## [Dataset entries]

☆ ☆ ☆

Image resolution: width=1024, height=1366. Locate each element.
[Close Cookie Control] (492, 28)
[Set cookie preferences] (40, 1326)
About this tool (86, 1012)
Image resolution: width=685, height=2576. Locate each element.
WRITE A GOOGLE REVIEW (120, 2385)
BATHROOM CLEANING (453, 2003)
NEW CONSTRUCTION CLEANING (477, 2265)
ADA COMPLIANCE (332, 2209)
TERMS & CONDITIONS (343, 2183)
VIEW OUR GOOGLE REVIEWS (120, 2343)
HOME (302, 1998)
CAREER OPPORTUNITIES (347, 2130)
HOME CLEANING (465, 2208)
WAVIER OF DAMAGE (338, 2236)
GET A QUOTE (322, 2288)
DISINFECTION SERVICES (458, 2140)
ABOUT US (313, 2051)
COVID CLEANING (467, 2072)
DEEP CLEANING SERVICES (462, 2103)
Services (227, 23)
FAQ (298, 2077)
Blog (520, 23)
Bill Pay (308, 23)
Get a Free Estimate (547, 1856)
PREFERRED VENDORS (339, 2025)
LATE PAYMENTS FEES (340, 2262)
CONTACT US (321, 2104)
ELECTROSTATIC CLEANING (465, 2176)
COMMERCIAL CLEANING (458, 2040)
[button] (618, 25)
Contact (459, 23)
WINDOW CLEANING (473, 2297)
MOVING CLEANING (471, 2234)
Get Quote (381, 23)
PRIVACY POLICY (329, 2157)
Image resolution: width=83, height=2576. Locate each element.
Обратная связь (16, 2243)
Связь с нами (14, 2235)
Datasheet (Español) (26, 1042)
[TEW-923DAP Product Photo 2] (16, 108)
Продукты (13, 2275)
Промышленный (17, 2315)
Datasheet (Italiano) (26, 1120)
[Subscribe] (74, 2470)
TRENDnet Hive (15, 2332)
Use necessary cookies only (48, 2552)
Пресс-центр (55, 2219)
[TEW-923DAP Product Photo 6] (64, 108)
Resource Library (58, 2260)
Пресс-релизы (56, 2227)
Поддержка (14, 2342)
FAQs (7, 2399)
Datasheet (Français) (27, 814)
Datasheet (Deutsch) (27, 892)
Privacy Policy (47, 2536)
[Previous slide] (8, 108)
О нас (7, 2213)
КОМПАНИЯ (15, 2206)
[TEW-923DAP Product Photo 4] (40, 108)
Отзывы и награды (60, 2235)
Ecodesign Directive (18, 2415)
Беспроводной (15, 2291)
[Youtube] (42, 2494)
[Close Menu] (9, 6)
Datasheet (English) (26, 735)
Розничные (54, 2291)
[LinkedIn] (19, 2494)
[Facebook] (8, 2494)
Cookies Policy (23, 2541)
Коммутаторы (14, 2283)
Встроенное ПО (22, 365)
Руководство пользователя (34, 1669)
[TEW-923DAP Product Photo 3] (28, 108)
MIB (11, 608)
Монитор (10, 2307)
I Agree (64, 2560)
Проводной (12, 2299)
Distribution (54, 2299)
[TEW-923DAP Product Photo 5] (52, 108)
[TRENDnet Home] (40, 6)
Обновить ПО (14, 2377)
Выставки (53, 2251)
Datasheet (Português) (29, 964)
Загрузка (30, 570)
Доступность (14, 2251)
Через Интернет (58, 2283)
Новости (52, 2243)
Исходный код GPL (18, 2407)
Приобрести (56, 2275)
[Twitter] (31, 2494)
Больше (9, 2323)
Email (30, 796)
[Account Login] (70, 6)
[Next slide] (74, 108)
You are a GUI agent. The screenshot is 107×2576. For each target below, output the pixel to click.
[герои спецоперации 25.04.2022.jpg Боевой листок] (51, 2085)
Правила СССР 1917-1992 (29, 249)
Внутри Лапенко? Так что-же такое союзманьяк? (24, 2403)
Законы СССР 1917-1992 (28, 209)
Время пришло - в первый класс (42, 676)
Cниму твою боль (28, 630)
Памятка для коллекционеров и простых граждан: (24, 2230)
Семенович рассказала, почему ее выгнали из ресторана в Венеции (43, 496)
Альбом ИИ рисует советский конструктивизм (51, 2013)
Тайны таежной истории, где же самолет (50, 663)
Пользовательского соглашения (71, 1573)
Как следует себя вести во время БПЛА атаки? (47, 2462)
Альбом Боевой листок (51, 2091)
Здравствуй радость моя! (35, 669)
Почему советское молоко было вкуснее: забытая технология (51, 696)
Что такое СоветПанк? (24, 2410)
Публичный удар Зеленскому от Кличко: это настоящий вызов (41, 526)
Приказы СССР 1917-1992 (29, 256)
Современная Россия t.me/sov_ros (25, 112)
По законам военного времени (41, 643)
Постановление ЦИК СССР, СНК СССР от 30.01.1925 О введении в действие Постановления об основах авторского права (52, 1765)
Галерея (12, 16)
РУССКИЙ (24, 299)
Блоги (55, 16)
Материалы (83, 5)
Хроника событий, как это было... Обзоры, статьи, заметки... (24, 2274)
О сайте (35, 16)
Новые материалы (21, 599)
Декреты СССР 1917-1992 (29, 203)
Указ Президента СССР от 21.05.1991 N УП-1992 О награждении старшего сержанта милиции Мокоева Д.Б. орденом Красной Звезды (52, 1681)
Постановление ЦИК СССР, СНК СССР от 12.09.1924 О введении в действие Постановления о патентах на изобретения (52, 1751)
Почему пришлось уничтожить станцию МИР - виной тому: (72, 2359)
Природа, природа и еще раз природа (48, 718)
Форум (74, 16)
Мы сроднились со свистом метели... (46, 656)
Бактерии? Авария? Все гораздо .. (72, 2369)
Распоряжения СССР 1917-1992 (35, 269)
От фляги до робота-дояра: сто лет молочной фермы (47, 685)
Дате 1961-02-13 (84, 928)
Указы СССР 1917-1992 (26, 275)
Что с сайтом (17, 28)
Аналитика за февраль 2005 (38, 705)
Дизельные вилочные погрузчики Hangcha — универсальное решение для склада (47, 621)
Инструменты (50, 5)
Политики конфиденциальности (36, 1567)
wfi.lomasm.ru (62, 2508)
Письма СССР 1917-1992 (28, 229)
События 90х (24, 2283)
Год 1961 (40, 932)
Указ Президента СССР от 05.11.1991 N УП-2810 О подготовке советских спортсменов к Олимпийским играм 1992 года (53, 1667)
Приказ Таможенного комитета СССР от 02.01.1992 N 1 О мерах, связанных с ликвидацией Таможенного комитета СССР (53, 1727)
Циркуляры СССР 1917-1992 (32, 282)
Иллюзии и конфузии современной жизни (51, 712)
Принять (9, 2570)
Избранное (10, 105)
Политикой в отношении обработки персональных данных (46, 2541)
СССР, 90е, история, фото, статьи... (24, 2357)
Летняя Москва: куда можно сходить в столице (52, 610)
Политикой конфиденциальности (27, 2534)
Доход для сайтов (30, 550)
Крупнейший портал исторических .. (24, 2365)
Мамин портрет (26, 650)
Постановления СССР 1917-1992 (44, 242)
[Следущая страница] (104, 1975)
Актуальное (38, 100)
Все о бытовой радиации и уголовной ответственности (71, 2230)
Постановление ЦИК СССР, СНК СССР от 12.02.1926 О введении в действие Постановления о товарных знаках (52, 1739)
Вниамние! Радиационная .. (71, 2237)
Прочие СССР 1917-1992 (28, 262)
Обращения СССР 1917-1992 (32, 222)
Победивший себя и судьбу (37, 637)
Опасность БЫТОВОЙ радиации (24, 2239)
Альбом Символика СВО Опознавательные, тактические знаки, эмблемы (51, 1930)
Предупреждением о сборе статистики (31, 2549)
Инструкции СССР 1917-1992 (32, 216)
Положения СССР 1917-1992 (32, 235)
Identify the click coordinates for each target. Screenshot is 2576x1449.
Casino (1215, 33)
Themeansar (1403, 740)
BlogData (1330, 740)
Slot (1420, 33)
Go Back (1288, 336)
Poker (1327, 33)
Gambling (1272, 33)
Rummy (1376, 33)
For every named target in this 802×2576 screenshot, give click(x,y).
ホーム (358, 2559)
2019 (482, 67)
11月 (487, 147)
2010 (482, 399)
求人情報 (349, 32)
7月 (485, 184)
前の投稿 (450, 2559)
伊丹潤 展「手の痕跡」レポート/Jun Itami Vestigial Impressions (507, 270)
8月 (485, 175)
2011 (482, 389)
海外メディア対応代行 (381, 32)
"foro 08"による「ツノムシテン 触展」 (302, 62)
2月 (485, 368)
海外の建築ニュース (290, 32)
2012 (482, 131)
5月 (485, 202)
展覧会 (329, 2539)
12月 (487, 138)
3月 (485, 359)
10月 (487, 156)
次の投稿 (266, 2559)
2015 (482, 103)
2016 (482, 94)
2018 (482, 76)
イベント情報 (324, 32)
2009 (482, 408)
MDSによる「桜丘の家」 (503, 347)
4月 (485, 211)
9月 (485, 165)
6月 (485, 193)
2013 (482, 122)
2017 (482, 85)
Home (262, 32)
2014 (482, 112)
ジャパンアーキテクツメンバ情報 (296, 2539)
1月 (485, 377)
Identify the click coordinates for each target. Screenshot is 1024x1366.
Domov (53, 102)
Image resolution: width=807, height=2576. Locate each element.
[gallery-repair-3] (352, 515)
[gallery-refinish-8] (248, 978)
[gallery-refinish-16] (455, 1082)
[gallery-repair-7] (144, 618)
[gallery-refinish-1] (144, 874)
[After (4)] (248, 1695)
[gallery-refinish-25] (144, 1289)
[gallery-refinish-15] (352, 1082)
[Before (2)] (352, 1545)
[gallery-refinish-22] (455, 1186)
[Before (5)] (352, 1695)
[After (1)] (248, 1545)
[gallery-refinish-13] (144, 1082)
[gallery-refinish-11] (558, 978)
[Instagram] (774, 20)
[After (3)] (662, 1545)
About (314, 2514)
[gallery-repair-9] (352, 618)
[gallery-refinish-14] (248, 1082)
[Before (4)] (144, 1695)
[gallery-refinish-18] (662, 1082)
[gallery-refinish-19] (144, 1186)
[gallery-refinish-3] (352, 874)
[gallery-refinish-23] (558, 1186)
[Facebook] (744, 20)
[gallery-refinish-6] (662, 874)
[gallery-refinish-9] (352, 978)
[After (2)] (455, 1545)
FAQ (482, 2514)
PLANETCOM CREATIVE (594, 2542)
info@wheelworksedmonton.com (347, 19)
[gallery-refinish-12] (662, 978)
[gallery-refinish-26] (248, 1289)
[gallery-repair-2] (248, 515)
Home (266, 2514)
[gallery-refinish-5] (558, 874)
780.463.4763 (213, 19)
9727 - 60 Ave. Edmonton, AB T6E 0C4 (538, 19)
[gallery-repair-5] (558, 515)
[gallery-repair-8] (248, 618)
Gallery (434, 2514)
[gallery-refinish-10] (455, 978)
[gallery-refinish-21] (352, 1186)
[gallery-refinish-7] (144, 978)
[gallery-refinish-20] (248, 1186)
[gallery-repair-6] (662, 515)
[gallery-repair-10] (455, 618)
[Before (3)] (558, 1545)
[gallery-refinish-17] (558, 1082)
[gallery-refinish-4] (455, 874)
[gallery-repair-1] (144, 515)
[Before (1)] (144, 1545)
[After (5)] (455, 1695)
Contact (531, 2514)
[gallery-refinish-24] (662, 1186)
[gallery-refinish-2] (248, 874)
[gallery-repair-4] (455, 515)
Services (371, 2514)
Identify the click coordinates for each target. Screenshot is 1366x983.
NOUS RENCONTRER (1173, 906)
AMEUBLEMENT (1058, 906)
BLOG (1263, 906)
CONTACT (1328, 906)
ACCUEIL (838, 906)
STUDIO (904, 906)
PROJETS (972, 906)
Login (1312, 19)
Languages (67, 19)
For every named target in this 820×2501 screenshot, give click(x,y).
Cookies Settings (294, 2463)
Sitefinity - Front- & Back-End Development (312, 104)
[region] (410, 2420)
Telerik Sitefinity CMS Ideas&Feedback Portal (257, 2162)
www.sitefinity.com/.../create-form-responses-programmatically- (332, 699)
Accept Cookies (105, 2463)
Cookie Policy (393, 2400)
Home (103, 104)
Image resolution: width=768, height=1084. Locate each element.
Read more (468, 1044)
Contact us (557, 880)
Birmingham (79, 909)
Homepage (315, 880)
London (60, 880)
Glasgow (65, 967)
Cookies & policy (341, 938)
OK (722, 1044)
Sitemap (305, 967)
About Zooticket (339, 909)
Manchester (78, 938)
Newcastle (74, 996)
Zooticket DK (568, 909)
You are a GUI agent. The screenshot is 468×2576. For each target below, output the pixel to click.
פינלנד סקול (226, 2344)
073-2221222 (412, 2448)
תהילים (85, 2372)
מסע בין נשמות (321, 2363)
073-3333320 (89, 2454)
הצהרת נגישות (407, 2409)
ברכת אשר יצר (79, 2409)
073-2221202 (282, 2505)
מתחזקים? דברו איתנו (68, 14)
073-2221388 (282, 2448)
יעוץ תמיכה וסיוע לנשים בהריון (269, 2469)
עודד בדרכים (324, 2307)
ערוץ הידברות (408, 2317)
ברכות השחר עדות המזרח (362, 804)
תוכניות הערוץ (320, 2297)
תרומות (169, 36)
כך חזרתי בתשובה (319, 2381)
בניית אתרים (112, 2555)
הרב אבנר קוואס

☆ ☆ ☆

## [What the exercise asks]
In the data above, find the line that contains "[Youtube] (42, 2494)", then reproduce exactly every line from the first line through that line.

## [Response for this exercise]
Image resolution: width=1024, height=1366. Locate each element.
[Close Cookie Control] (492, 28)
[Set cookie preferences] (40, 1326)
About this tool (86, 1012)
Image resolution: width=685, height=2576. Locate each element.
WRITE A GOOGLE REVIEW (120, 2385)
BATHROOM CLEANING (453, 2003)
NEW CONSTRUCTION CLEANING (477, 2265)
ADA COMPLIANCE (332, 2209)
TERMS & CONDITIONS (343, 2183)
VIEW OUR GOOGLE REVIEWS (120, 2343)
HOME (302, 1998)
CAREER OPPORTUNITIES (347, 2130)
HOME CLEANING (465, 2208)
WAVIER OF DAMAGE (338, 2236)
GET A QUOTE (322, 2288)
DISINFECTION SERVICES (458, 2140)
ABOUT US (313, 2051)
COVID CLEANING (467, 2072)
DEEP CLEANING SERVICES (462, 2103)
Services (227, 23)
FAQ (298, 2077)
Blog (520, 23)
Bill Pay (308, 23)
Get a Free Estimate (547, 1856)
PREFERRED VENDORS (339, 2025)
LATE PAYMENTS FEES (340, 2262)
CONTACT US (321, 2104)
ELECTROSTATIC CLEANING (465, 2176)
COMMERCIAL CLEANING (458, 2040)
[button] (618, 25)
Contact (459, 23)
WINDOW CLEANING (473, 2297)
MOVING CLEANING (471, 2234)
Get Quote (381, 23)
PRIVACY POLICY (329, 2157)
Image resolution: width=83, height=2576. Locate each element.
Обратная связь (16, 2243)
Связь с нами (14, 2235)
Datasheet (Español) (26, 1042)
[TEW-923DAP Product Photo 2] (16, 108)
Продукты (13, 2275)
Промышленный (17, 2315)
Datasheet (Italiano) (26, 1120)
[Subscribe] (74, 2470)
TRENDnet Hive (15, 2332)
Use necessary cookies only (48, 2552)
Пресс-центр (55, 2219)
[TEW-923DAP Product Photo 6] (64, 108)
Resource Library (58, 2260)
Пресс-релизы (56, 2227)
Поддержка (14, 2342)
FAQs (7, 2399)
Datasheet (Français) (27, 814)
Datasheet (Deutsch) (27, 892)
Privacy Policy (47, 2536)
[Previous slide] (8, 108)
О нас (7, 2213)
КОМПАНИЯ (15, 2206)
[TEW-923DAP Product Photo 4] (40, 108)
Отзывы и награды (60, 2235)
Ecodesign Directive (18, 2415)
Беспроводной (15, 2291)
[Youtube] (42, 2494)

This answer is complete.